そこで、右の点について検討するのに、原審は、本件道路は路面がいわゆるかまぼこ型の構造をなし、特に高橋川に沿つた路肩への傾斜が大きいことを認定してはいるが、原判決が本件事故現場の模様の概略を示すものとして引用する第一審判決末尾添付図面(縮尺二〇〇分の一のもの)には、幅員4.5メートルの本件道路のほぼ中央から高橋川沿いの路面の端までの高低差は0.096メートルと記載されており、右記載によればその平均勾配は約4.26パーセントであることが計算上明らかである。また、原審は、薄暮時ないし夜間における降雨時に本件道路を通行する車両が路面を滑行して高橋川へ転落する危険性があり、以前にも本件と同様の転落事故が一、二件あつたとも認定しているが、車両がどのような走行状態にあるときに路面に滑行する危険があるのか、薄暮時ないし夜間であることと路面が傾斜しているために生ずる滑行との間にどのような関係があるのか、以前に発生した同様の事故が道路と高橋川との境を見誤つて進路を誤つたことによるものか、あるいは路面の傾斜のために滑行したことによるものかなどの点についてはこれを明確にしていない。原審の認定した事実のみをもつてしては、道路がかまぼこ型で高橋川の側に傾斜していることから、ガードレールを設置しないことが道路として通常有すべき安全性を欠くことになり、道路の設置ないし管理の瑕疵にあたるとすることは困難であり、この点に関する原判決の理由説示には不備があるものといわなければならない。
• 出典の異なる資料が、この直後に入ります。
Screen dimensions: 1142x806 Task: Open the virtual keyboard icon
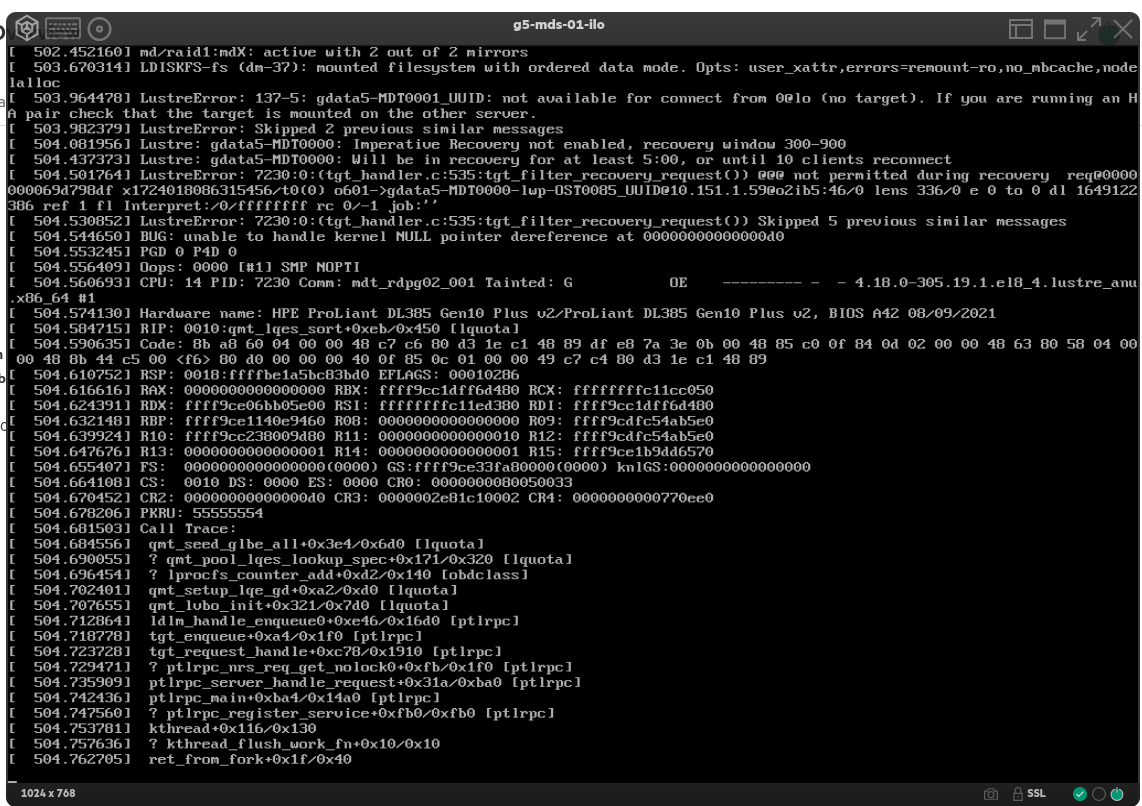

結局、原判決には、道路の設置又は管理の瑕疵に関する法令の解釈適用の誤り、ひいては理由不備の違法があり、この違法が原判決に影響を及ぼすことは明らかであるから、原判決は破棄を免れず、論旨は、その余の点について判断するまでもなく、理由がある。そして、本件は、本件道路がかまぼこ型で高橋川の側に傾斜していることとの関係でガードレールを設置しないことが道路として通常有すべき安全性を欠くことになるかどうかの点について更に審理を尽くさせるため、原審に差し戻すのが相当である。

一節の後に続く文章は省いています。